Como se pode constatar nos diversos estudos, a doença crónica tem impacto na vida familiar, provocando sofrimento. A presença da doença na criança, as famílias, deparam- se com necessidades comuns, nomeadamente, com tratamentos complexos e atitudes preventivas, adquirindo os pais um papel de relevo. Conhecer as perceções parentais, conduz a um conhecimento mais amplo e realista das famílias numa perspetiva multidimensional. Nesta medida, o papel do enfermeiro e nomeadamente o papel do enfermeiro especialista, é fundamental, de forma a tornar a intervenção mais eficaz e eficiente nas respostas às necessidades e preocupações apontadas por aquelas.

Realça-se ainda, que uma prática de cuidados sustentada na evidência científica sustenta a implementação dos seus projetos de intervenção suportados nas reais necessidades encontradas, favorecendo a obtenção de ganhos em saúde.

Pelo que foi exposto, tornou-se pertinente conhecer a perspetiva da família no cuidar da criança com doença crónica no domicílio. O investigador deve ter a certeza da pertinência da pergunta da partida, no que concerne ao seu valor e contributo quer para as pessoas e sociedade, quer para o corpo de conhecimentos de uma disciplina e o seu interesse para a prática profissional e desenvolvimento científico (Fortin, 2009).

As questões de investigação são as premissas onde se apoiam os resultados de uma investigação, ou seja, são enunciados interrogativos escritos no presente, de forma clara, incluem os conceitos a examinar, abordam a população alvo e sugerem uma investigação empírica (Idem, Ibidem), Sampieri [et al.] elucidam a importância da formulação de perguntas de pesquisa, expondo que são “(…) aquelas que pretendemos responder ao finalizar o estudo para alcançar os objetivos” (2013, p. 377).Tendo por base o referido anteriormente, colocamos a seguinte questão de investigação: Quais as repercussões para a família ao cuidar da criança com doença crónica no domicílio?

Os objetivos de um estudo de investigação determinam o modo como o investigador obterá resposta às suas questões de investigação.
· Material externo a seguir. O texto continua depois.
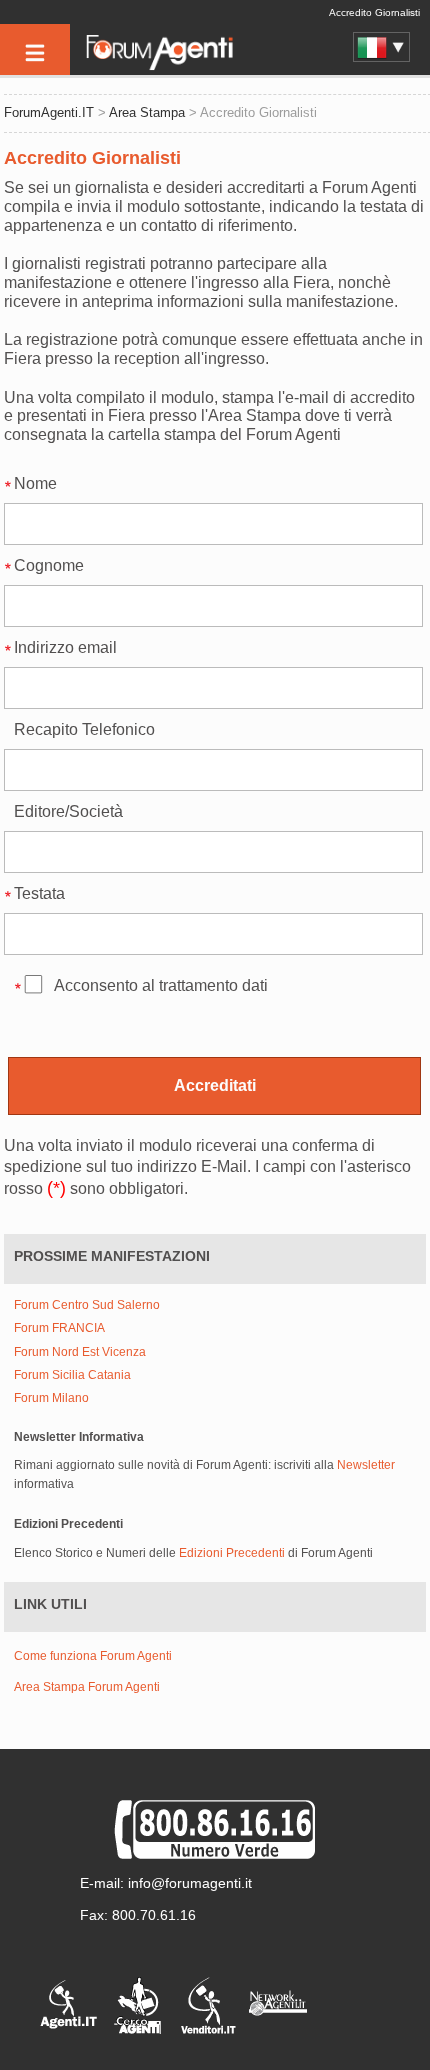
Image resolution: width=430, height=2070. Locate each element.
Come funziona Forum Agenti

Devem indicar de forma clara qual o fim que o investigador pretende alcançar (Fortin, 2009). Este estudo tem como objetivo geral: conhecer as repercussões na família ao cuidar da criança com doença crónica no domicílio, com o propósito da melhoria das práticas das equipas de saúde, nomeadamente para inovação/mudança das práticas de cuidados dos cuidados de saúde primários que trabalham com as crianças e famílias afetadas por uma doença crónica; fomentar a reflexão e discussão no seio das equipas de saúde de forma a contribuir para a minimização do sofrimento da família no domicílio.

Definiram-se os seguintes objetivos específicos:

• Analisaro conceito atribuído pela família à doença crónica;

• Identificar os cuidados prestados pela família à criança com doença crónica no domicílio;

• Identificar as estratégias mobilizadas pela família para cuidar a criança com doença crónica no domicílio;

• Identificar as necessidades da família no cuidar da criança com doença crónica no domicílio;

• Identificar as dificuldades da família no cuidar da criança com doença crónica no domicílio;

• Identificar sentimentos/emoções da família no cuidar da criança com doença crónica no domicílio;

• Identificar as estratégias de coping mobilizadas pela família no cuidar da criança com doença crónica no domicílio;

• Identificar as expetativas da família da criança com doença crónica acerca dos recursos da comunidade (escola, infantário, enfermeiro, médico, psicólogo).